While revisiting the Crary fragment (pp18-19) last night, I was briefly struck by the impression that despite the pessimism in the author’s judgment of the probable incurability of insomnia in the global capitalist conjuncture, his suggestion of the body’s resilient awareness of its complicity in the ongoing globalist processes of expropriation bears a certain optimism. That what is foreclosed to the self-serving psyche of the consumer-citizen could nonetheless be registered by the body through its refusal of the balm of sleep – a refusal so strong that it survives the opiates and subsists in the day’s lethargy – supposes a community-bound ontology that operates to limit violence. Further implied in this diagnosis is the true antidote to the affliction: the conscious recognition of this corporeal guilt and the likewise conscious withdrawal of one’s consent to the global capitalist machinery through action.

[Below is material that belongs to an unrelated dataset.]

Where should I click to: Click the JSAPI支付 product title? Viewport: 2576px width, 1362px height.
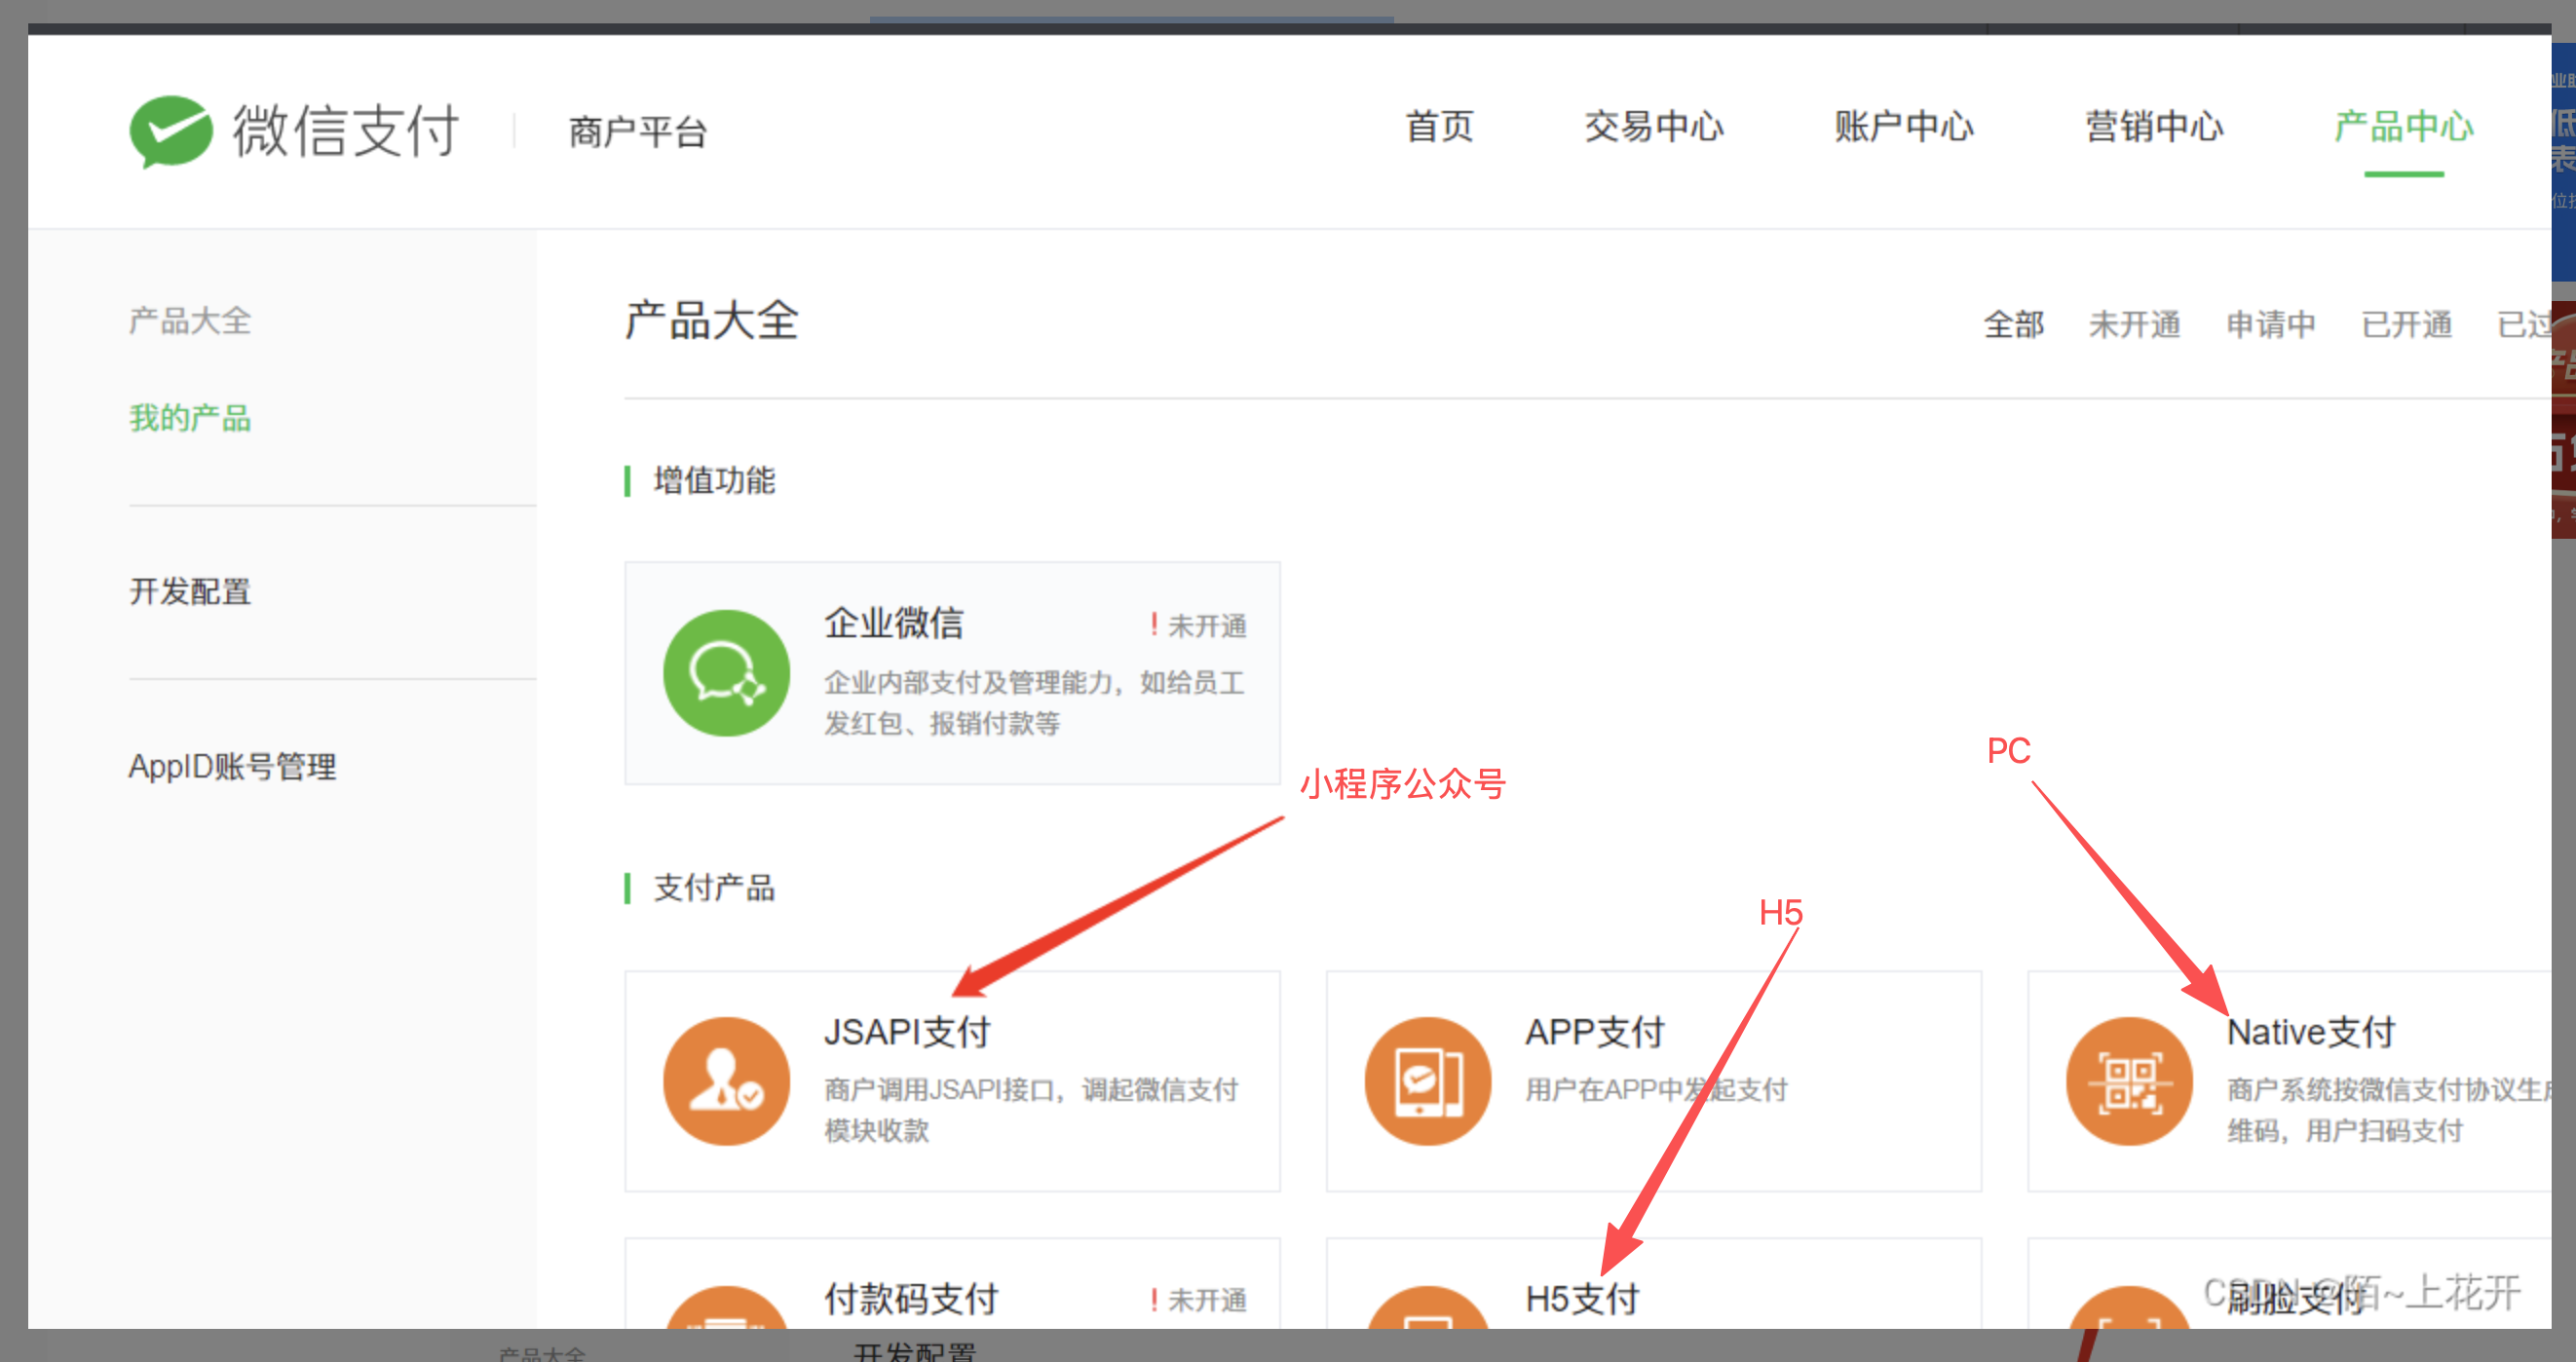pos(906,1032)
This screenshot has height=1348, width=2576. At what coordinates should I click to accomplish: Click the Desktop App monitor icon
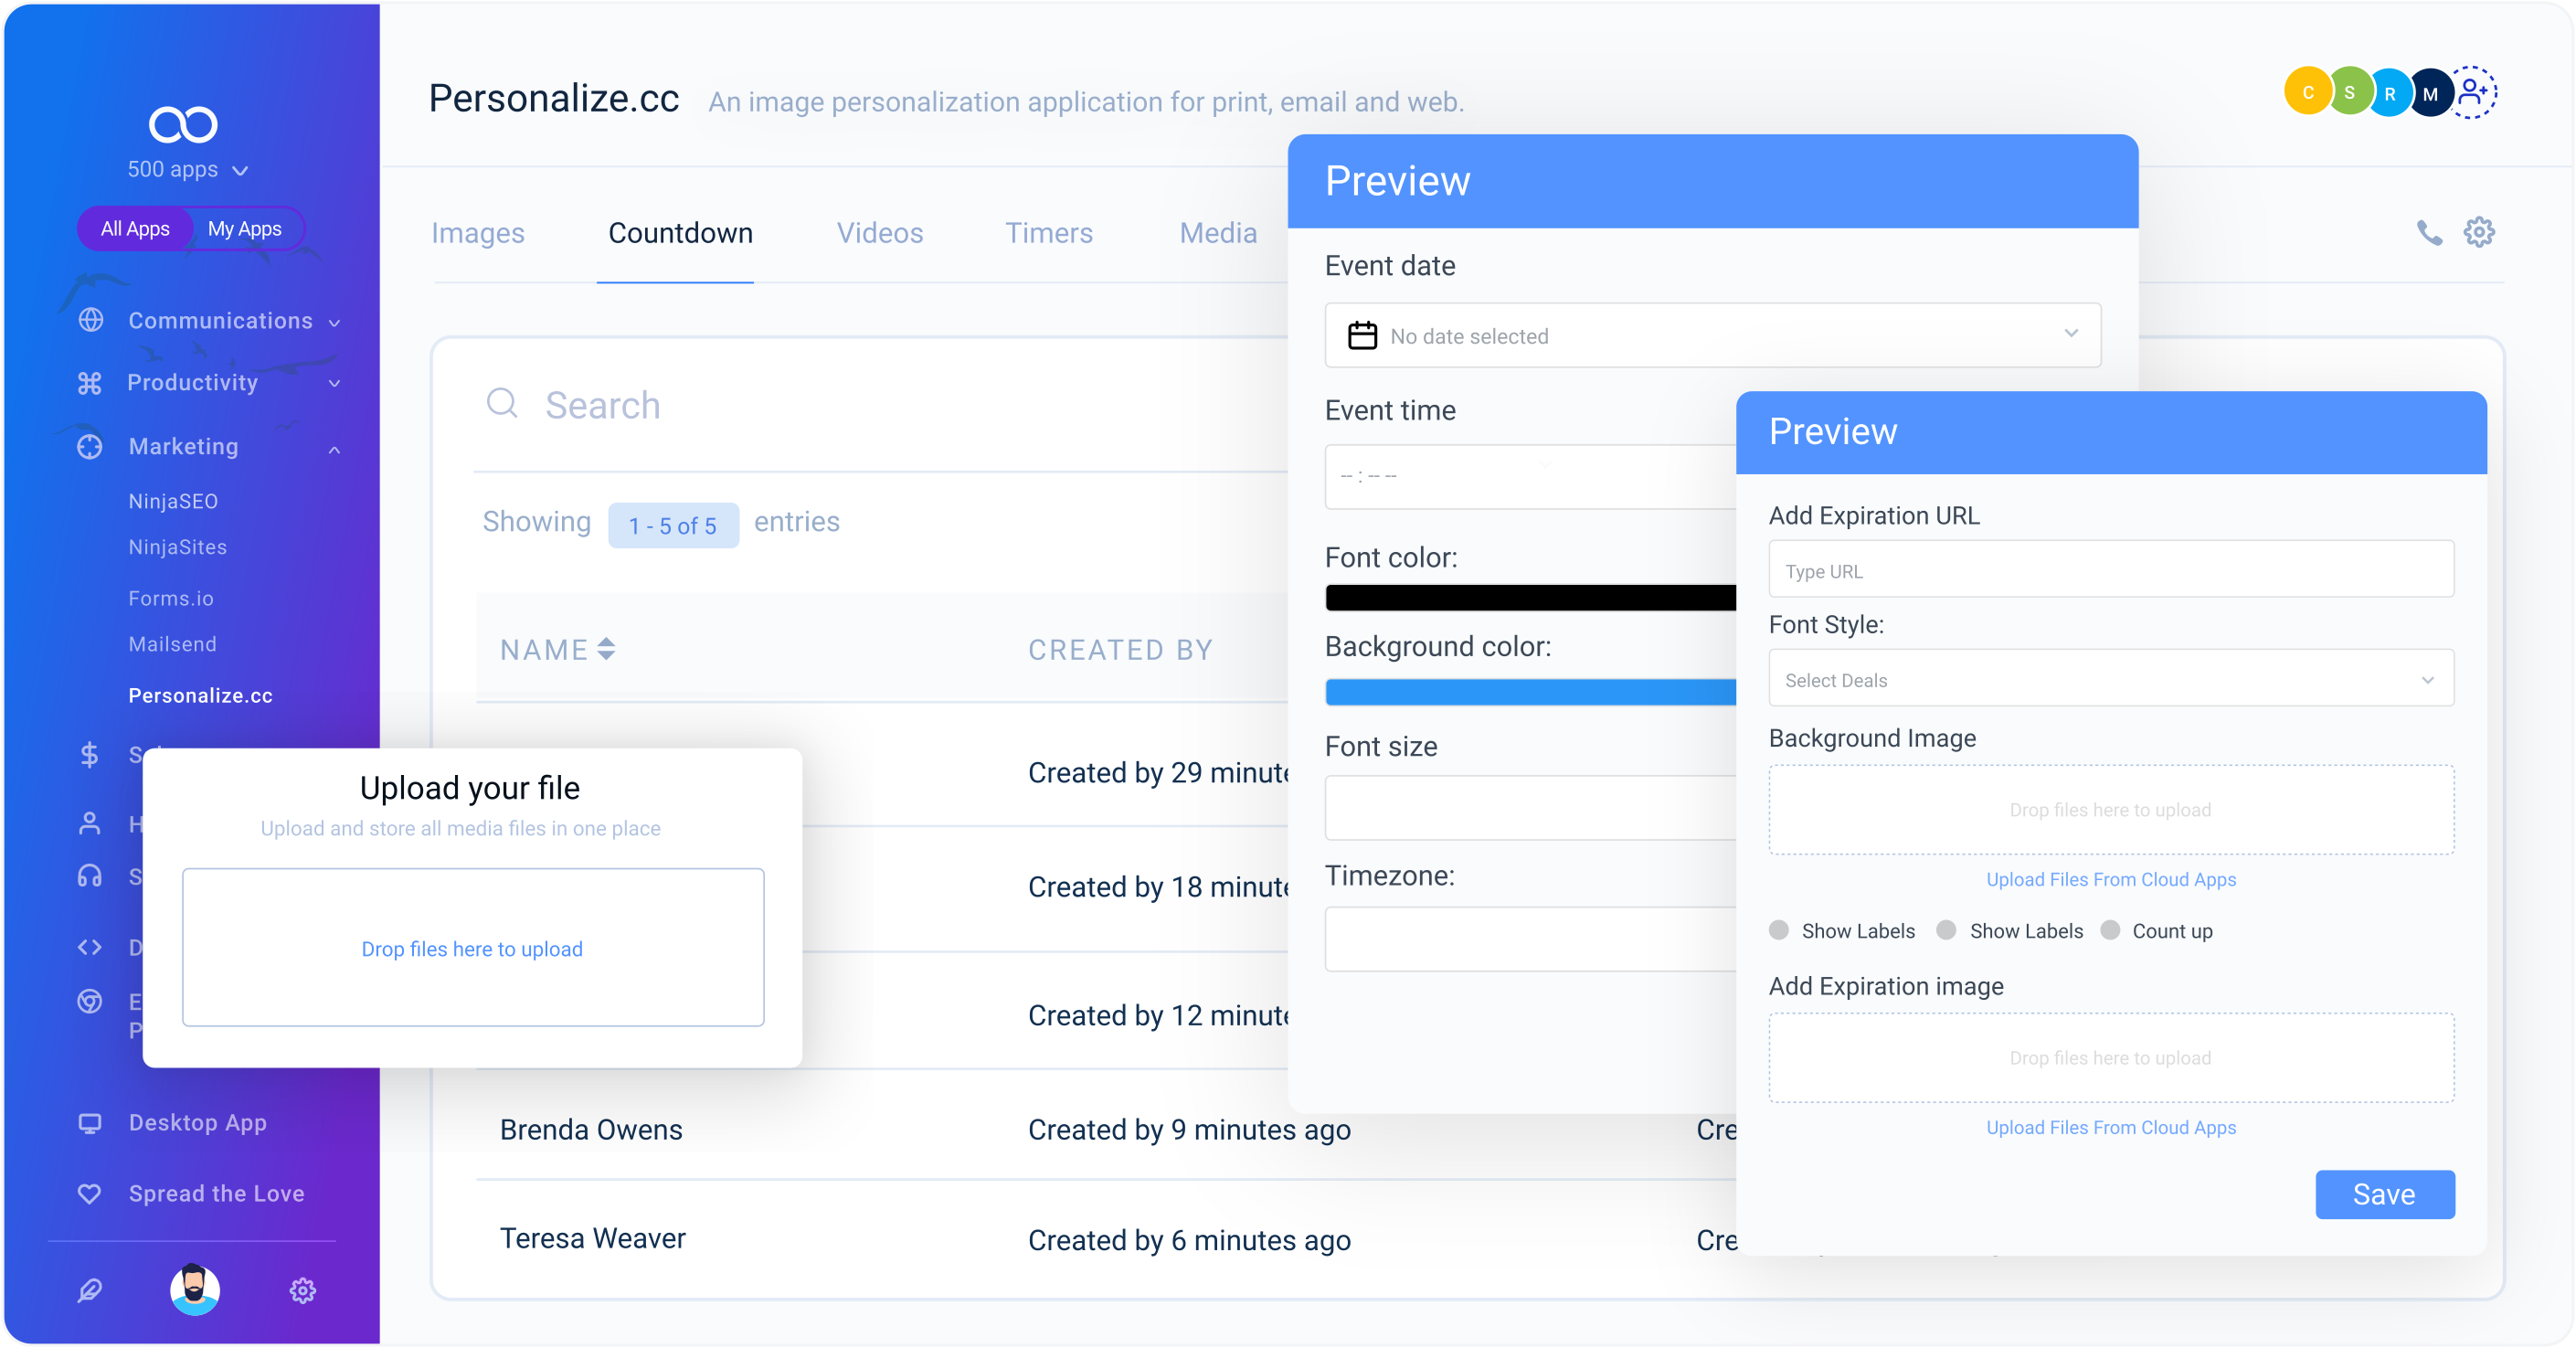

There might linger, nonetheless, a doubt as to whether the body is indeed as attached to community as the critique suggests. If the narcissism of the consumer-citizen allows him/her to avert his/her gaze from the contemporaneous sufferings of the impoverished other and to saturate himself/herself with the pleasures afforded by more immediate communities (family; friends), would the body be so agonised by the pain of the distant other as to alter its habitual patterns? Or is Crary interested not so much in furnishing a biological explanation grounded in what the natural sciences consider to be facts as in crafting another narrative that appropriates the figure of the body as a means of reclaiming our responsibility for the other? Does the critique then occur in a space of ‘pure’ fiction that only mobilises ‘fact’ as a rhetorical device for its appeal to its intended addressees? What is its ‘truth’?